The pandemic hasn’t sapped the strength of Brooklyn’s homebuying market.

Contracts to buy houses and apartments in August jumped 39 per cent from a year earlier, according to a report Thursday by listings website StreetEasy. There were 735 pending deals in the borough, the second-highest monthly tally in records going back to 2010.

New Yorkers working from home and no longer worrying about commute times are flocking to Brooklyn, where they’re getting more space for less money than in areas closer to offices.

“All else being equal, Brooklyn homes provide more bang for a homebuyer’s buck than Manhattan,” StreetEasy economist Nancy Wu said in the report.

Brooklyn’s boom stands in stark contrast to the market in Manhattan, where deals continue to plummet and inventory is piling ever higher. Manhattan listings jumped 24 per cent last month to 10,639, the highest total in more than a decade, StreetEasy said.

Listings in Brooklyn also climbed -- by 6.6 per cent from a year earlier. But frenzied demand has kept values from falling. StreetEasy’s Brooklyn price index held steady at last August’s level of US$956,900.

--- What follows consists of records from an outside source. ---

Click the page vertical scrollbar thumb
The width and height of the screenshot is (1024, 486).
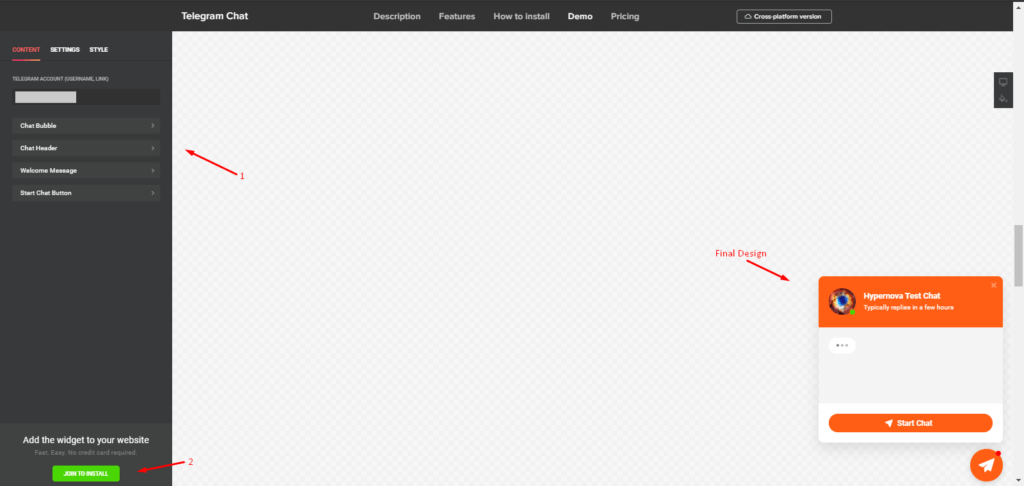pos(1018,255)
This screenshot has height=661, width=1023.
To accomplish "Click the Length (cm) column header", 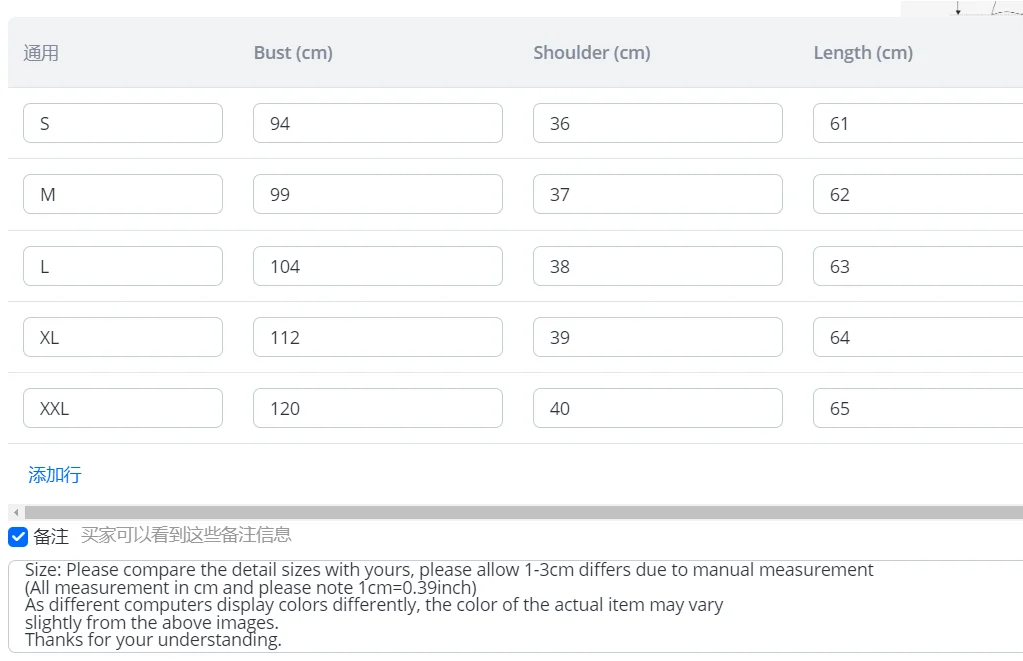I will pyautogui.click(x=863, y=53).
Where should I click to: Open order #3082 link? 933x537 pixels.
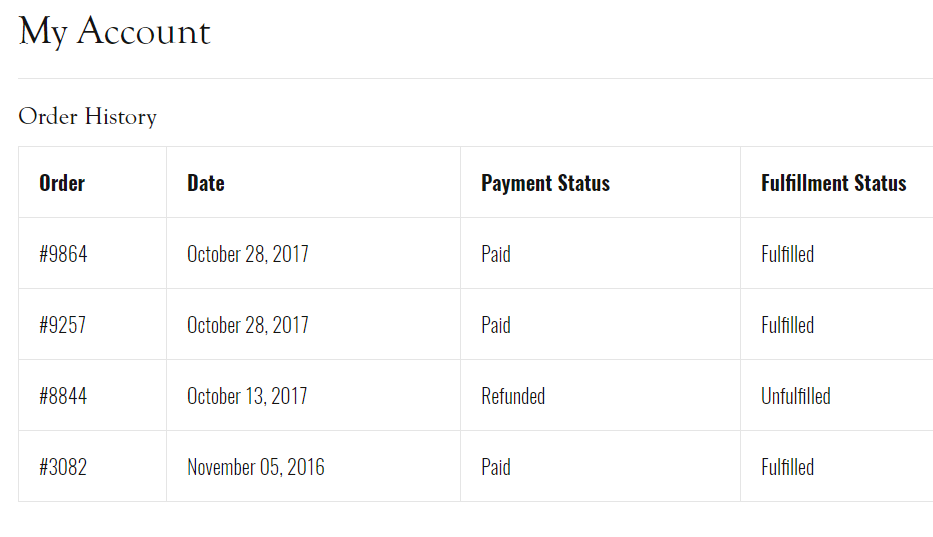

The most sought-after homes in the borough were the least expensive. Pending purchases in Brooklyn’s lowest price tier, where the median is $253,000, doubled from August 2019’s rate.

Costlier homes also saw increases. Deals at the second-highest tier, where the median price was US$999,614, jumped 65 per cent. Contracts slipped only for the uppermost segment, falling 0.7 per cent for homes priced at a median of US$1.6 million.